Prime Minister Imran Khan yesterday said that by 2030, 60% of all energy produced in Pakistan will be “clean” and through renewable resources.
He also declared that 30% of all the country’s vehicles will use electricity.
Khan made the remarks at the Climate Ambition Summit 2020, a high-level virtual event, coinciding with the fifth anniversary of the Paris agreement on climate change.
He began his address by stating that Pakistan contributes less than 1% to global emissions.
“Sadly, we are the fifth most vulnerable country to climate change. We have decided, firstly, that we will have nature-based solutions to mitigate the effects of climate change.This includes planting 10 billion trees in the next three years,” he said. 
Khan disclosed that Pakistan had increased the number of national parks and protected areas from 30 to 45.
“At the same time, we have decided we will not have power based on coal. We have already scrapped two coal power projects that were supposed to produce 2,600MW of energy, and replaced [them] with hydro-electricity.”
“As far as indigenous coal is concerned, the government has decided to produce energy either by ‘coal to liquid’ or by ‘coal to gas’ so that coal doesn’t have to be burned,” he pointed out.
He maintained that Pakistan will be doing its best to mitigate the effects of climate change.

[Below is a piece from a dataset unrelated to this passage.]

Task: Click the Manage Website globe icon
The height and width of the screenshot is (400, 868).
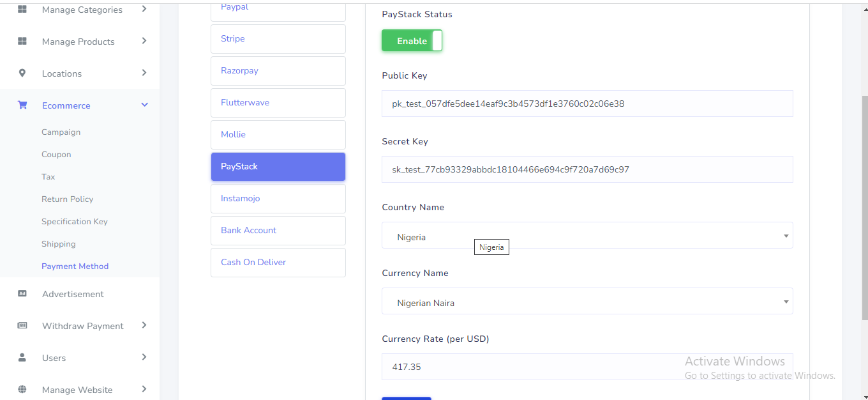Action: coord(22,390)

Apart from Khan, who was the 7th speaker, co-conveners UN Secretary-General Antonio Guterres, British Prime Minister Boris Johnson, French President Emmanuel Macron, Chinese President Xi Jinping, Italian Prime Minister Giuseppe Conte, Chilean President Sebastian Pinera and Indian Prime Minister Narendra Modi are scheduled to address the summit.
The conference is aimed at highlighting the fast-growing coalition of countries, cities, regions, businesses and investors, committing to net-zero emissions and boosting ambition in climate finance, and resilience and adaptation.
More than 110 countries have already committed to becoming carbon neutral by 2050.
“The summit is a major step on the road to the next UN Climate Conference, COP26, which will be hosted by Britain next November in Glasgow,” read an official statement, adding that it will provide leaders with a global platform to showcase commitments to tackle climate change.
The summit will also be giving a platform to business, sub-national governments and civil society, including youth, indigenous and faith-based climate champions.
The Paris accord, adopted in 2015 and signed a year later, is designed to boost greenhouse-gas-emissions mitigation worldwide. Its main goals include keeping the global average temperature to well below 2C (3.6F), and efforts to limit warming to 1.5C in a bid to reduce the impact and risks of climate change.
The last five years have been the warmest on record, according to the World Meteorological Organisation, a UN agency, with concern at rising numbers of wildfires, storms and flooding.
The UN has said the drop in emissions due to the global coronavirus pandemic is too small to halt the rising temperatures.
The United States, the world’s second-largest polluter after China, left the Paris Agreement under President Donald Trump who questioned the accepted science behind climate change.
Incoming US climate envoy John Kerry plans immediately to re-enter the accord and President-elect Joe Biden has set a goal of carbon neutrality by 2050.